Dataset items
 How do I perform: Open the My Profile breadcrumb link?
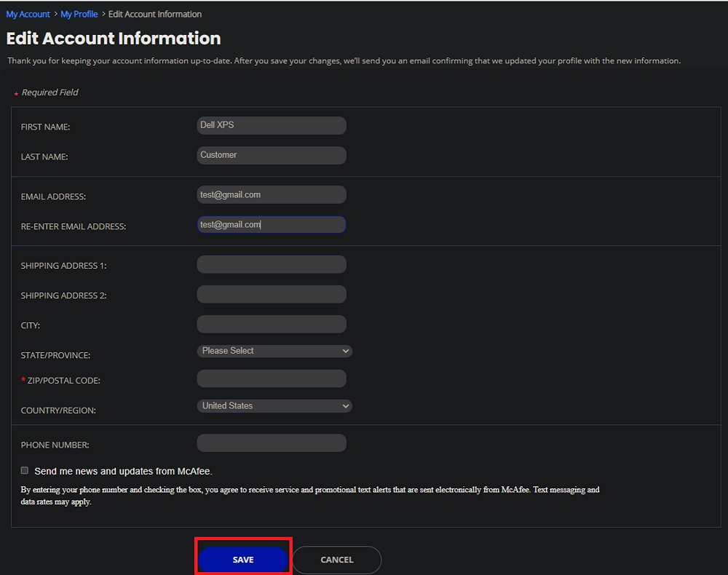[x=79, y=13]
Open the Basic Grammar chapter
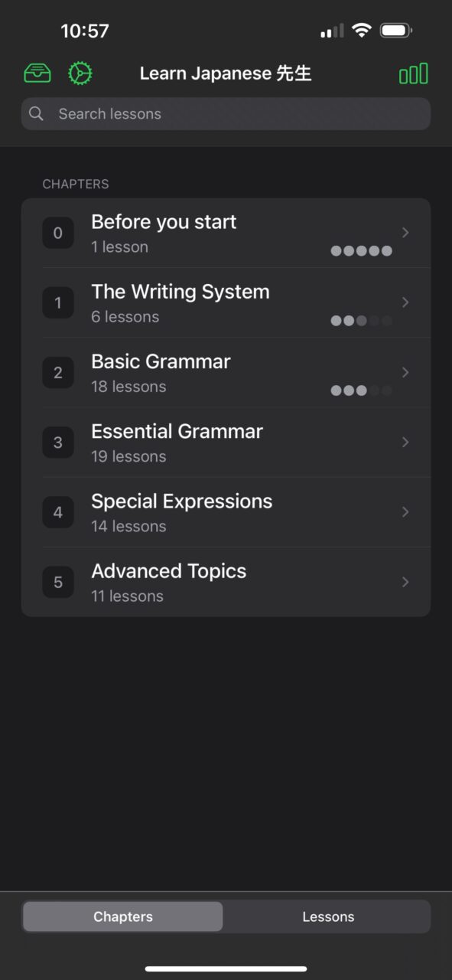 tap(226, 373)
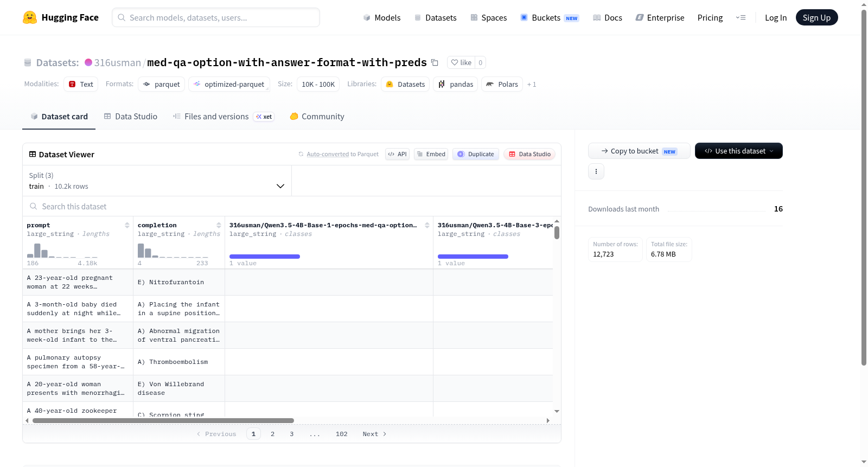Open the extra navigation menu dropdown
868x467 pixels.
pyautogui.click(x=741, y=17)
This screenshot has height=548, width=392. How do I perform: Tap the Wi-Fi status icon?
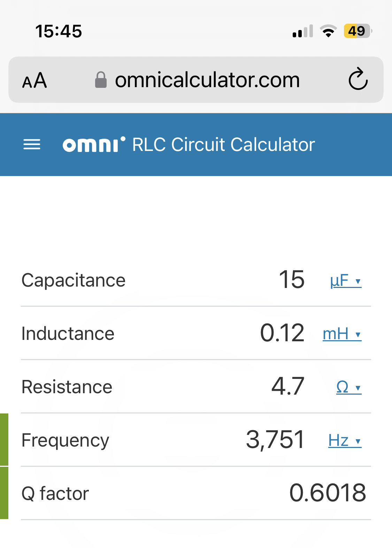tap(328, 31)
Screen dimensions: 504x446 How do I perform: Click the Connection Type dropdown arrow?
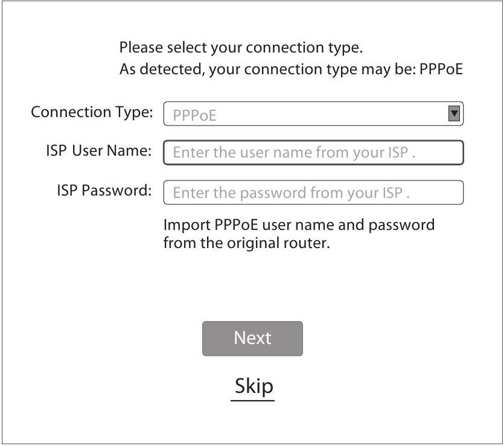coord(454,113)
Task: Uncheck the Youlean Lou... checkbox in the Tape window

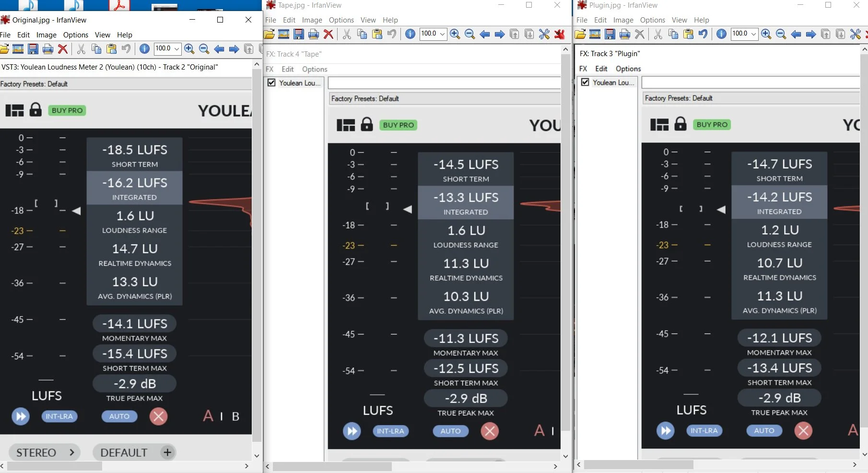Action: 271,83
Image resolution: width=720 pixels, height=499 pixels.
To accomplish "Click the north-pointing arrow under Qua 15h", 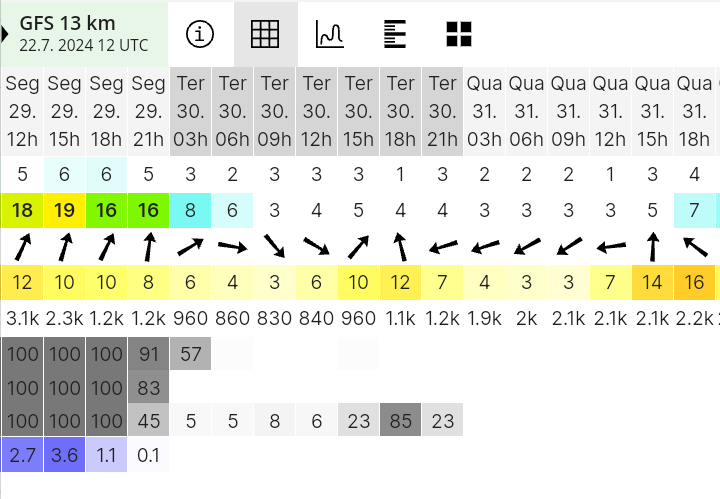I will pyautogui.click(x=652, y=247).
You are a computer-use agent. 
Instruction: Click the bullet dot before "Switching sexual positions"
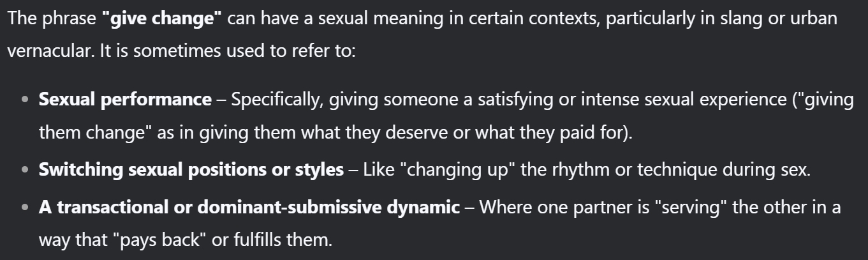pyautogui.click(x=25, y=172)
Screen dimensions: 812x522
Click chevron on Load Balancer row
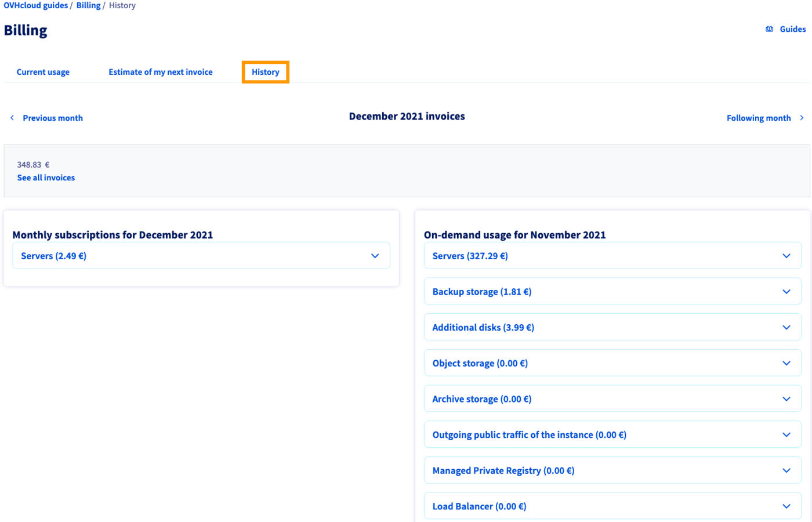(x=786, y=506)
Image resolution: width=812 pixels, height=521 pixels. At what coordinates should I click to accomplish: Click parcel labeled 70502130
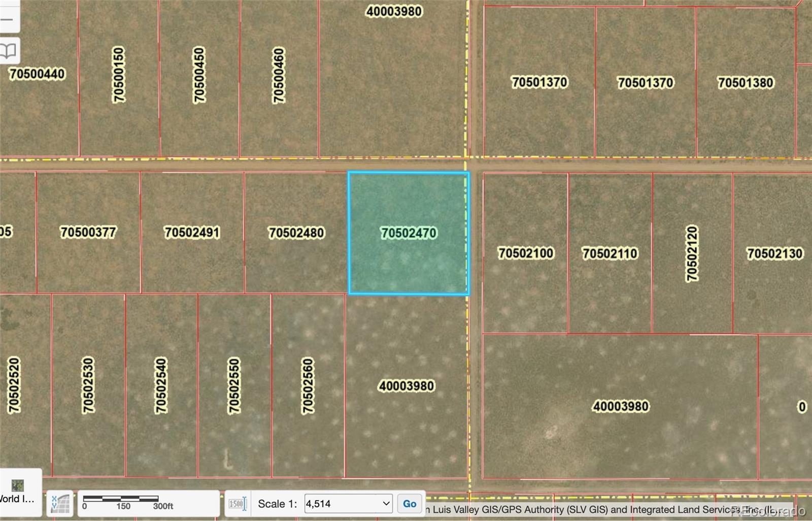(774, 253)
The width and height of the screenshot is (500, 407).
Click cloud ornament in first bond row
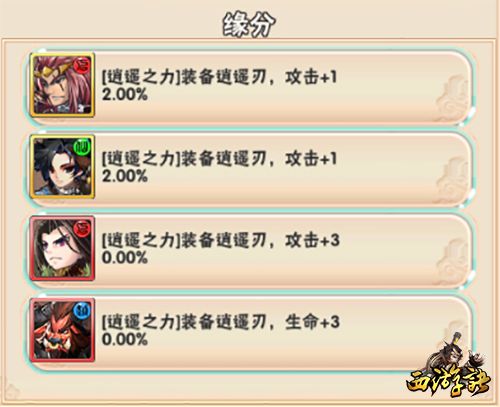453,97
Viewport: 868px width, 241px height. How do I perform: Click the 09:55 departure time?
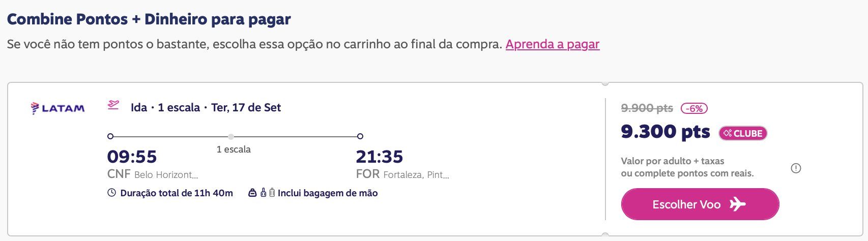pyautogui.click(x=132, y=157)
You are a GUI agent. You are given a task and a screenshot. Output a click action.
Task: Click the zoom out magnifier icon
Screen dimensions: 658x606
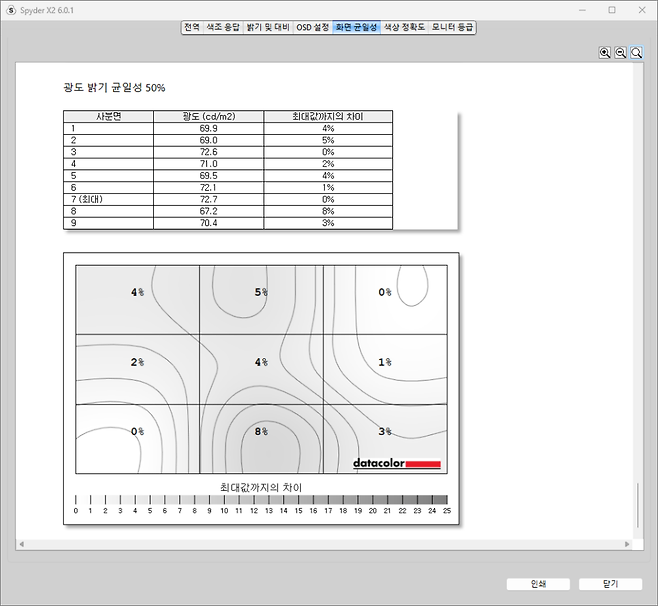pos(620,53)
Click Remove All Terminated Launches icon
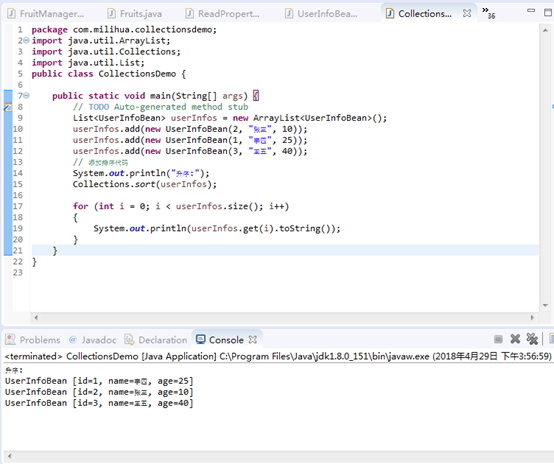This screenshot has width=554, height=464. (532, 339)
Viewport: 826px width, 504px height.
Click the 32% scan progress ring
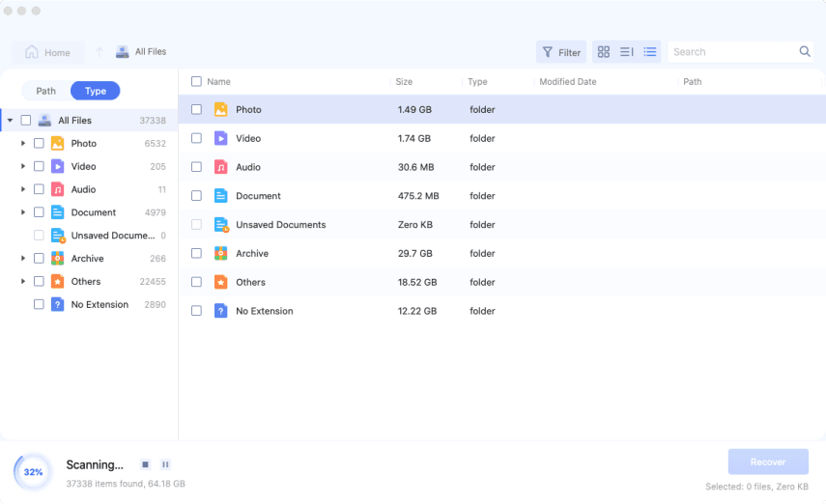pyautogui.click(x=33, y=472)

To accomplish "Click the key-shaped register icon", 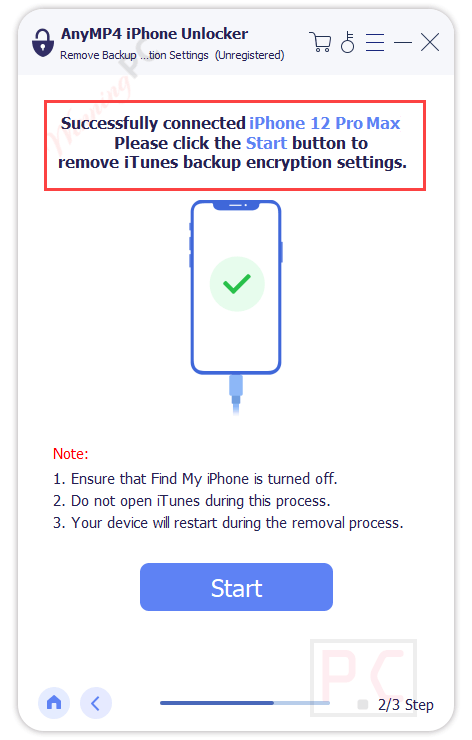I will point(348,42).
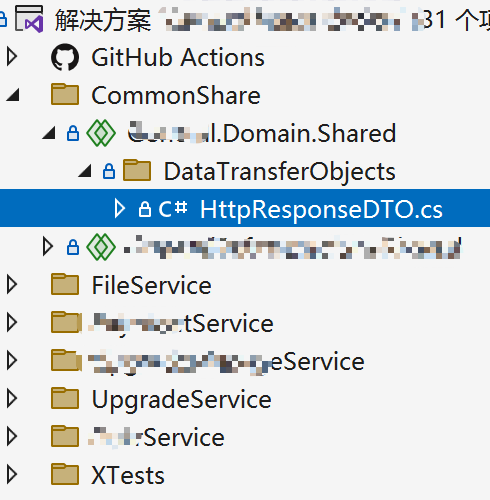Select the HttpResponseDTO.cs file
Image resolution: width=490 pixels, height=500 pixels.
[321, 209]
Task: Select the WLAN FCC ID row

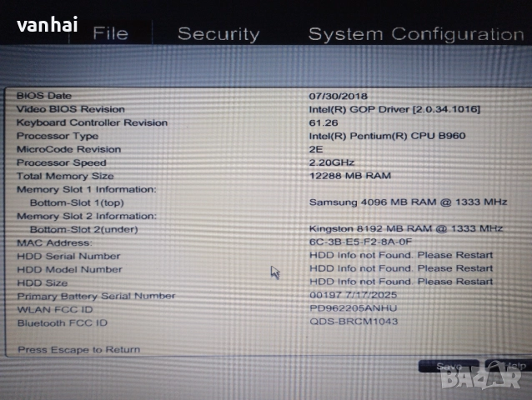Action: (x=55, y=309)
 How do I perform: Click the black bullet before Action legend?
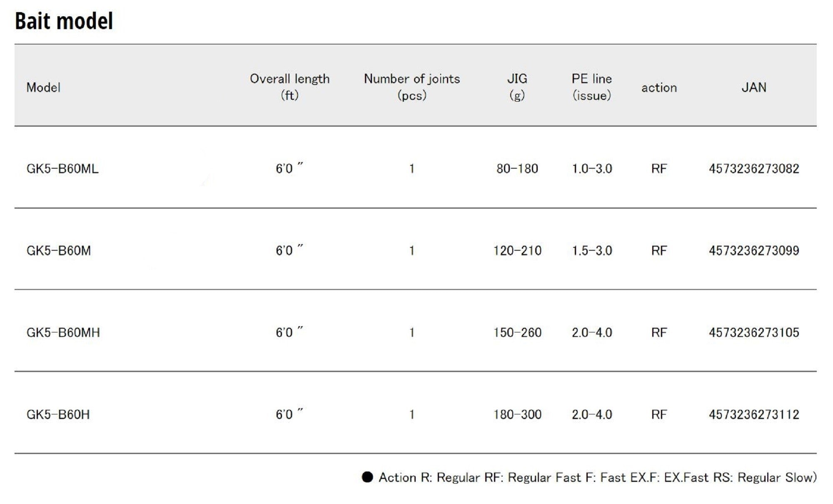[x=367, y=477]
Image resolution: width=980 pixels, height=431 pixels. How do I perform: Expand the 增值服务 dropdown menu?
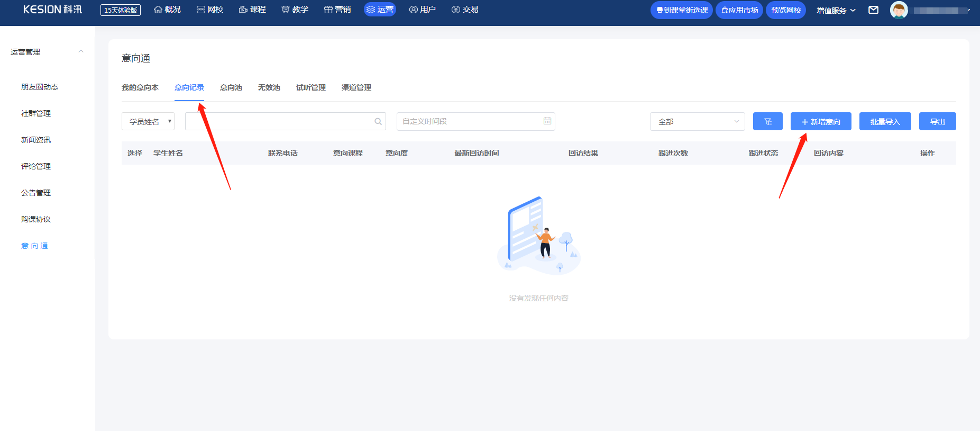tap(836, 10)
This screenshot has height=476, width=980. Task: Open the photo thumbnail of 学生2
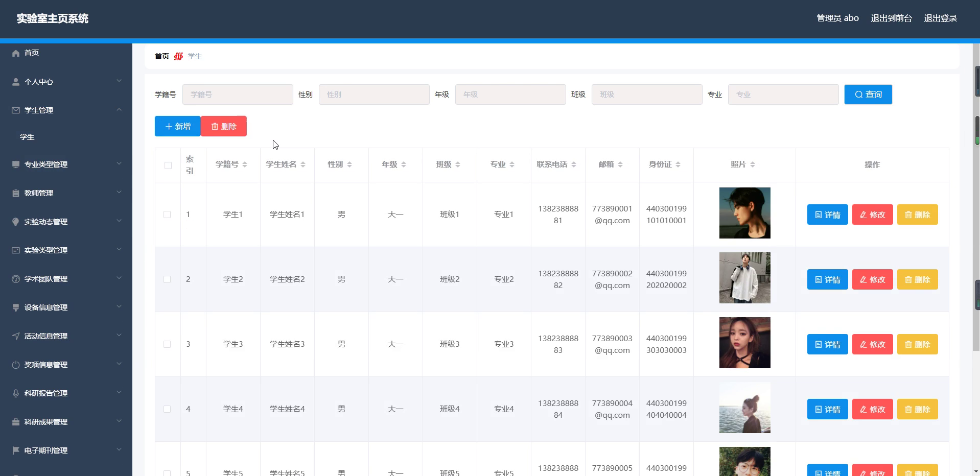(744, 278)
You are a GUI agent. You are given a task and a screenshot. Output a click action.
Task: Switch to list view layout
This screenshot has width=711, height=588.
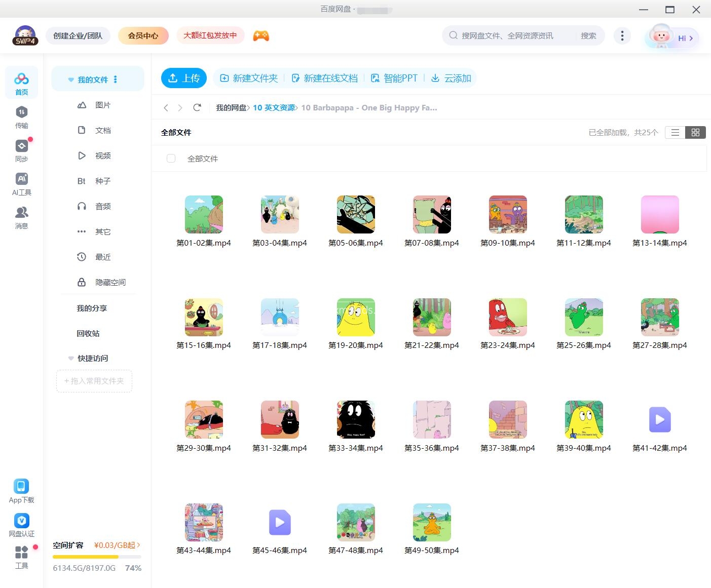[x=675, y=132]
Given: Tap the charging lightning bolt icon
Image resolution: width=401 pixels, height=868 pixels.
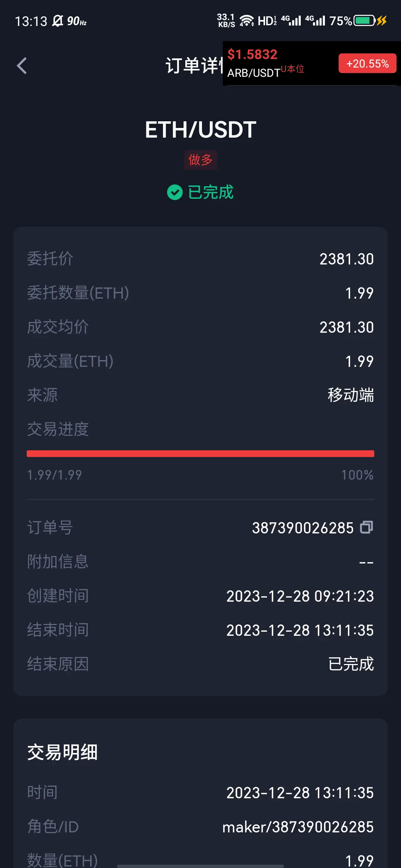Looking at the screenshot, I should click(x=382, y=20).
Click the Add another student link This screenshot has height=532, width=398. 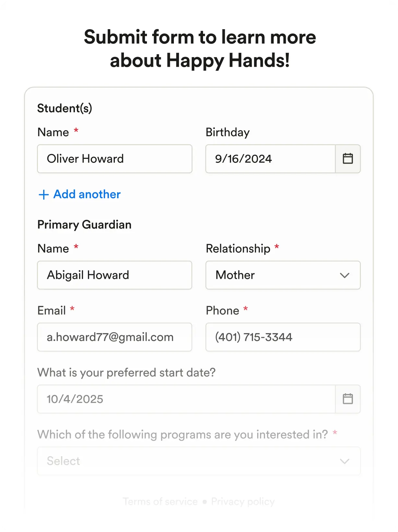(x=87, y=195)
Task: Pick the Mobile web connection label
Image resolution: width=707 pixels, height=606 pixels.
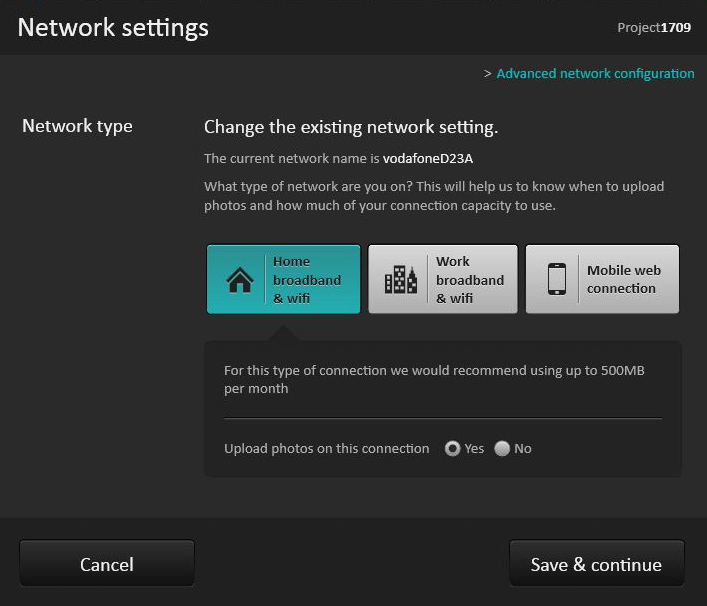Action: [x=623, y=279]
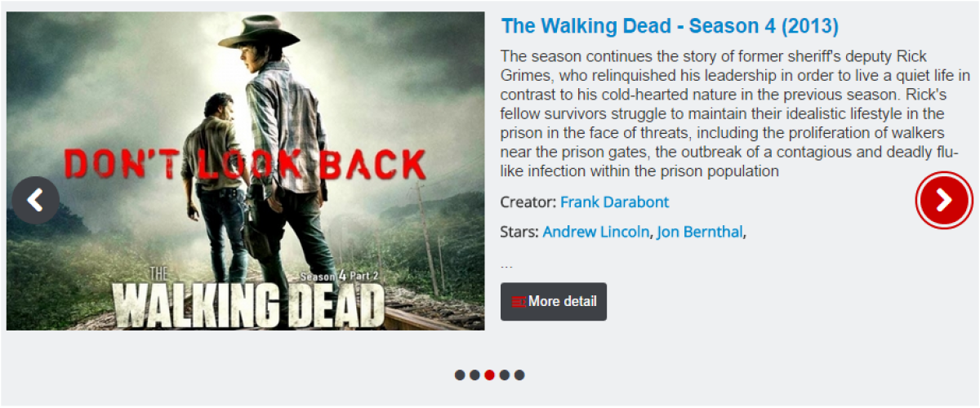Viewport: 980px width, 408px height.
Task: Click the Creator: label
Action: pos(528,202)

§ Exercise prompt
Please transcribe exactly the lines from the start of the records through the line containing "Image resolution: width=720", leaving the pictures out.

§ Solution to this exercise
 How do I perform: Open the My Profile breadcrumb link?
[x=79, y=13]
Open the Basic Grammar chapter
 tap(226, 373)
Open the extra navigation menu dropdown
868x467 pixels.
pyautogui.click(x=741, y=17)
This screenshot has height=548, width=392. How do I perform: Tap the Wi-Fi status icon?
tap(328, 31)
Screen dimensions: 504x446 How do I perform: Click the Connection Type dropdown arrow?
coord(454,113)
Task: Uncheck the Youlean Lou... checkbox in the Tape window

Action: 271,83
Image resolution: width=720 pixels, height=499 pixels.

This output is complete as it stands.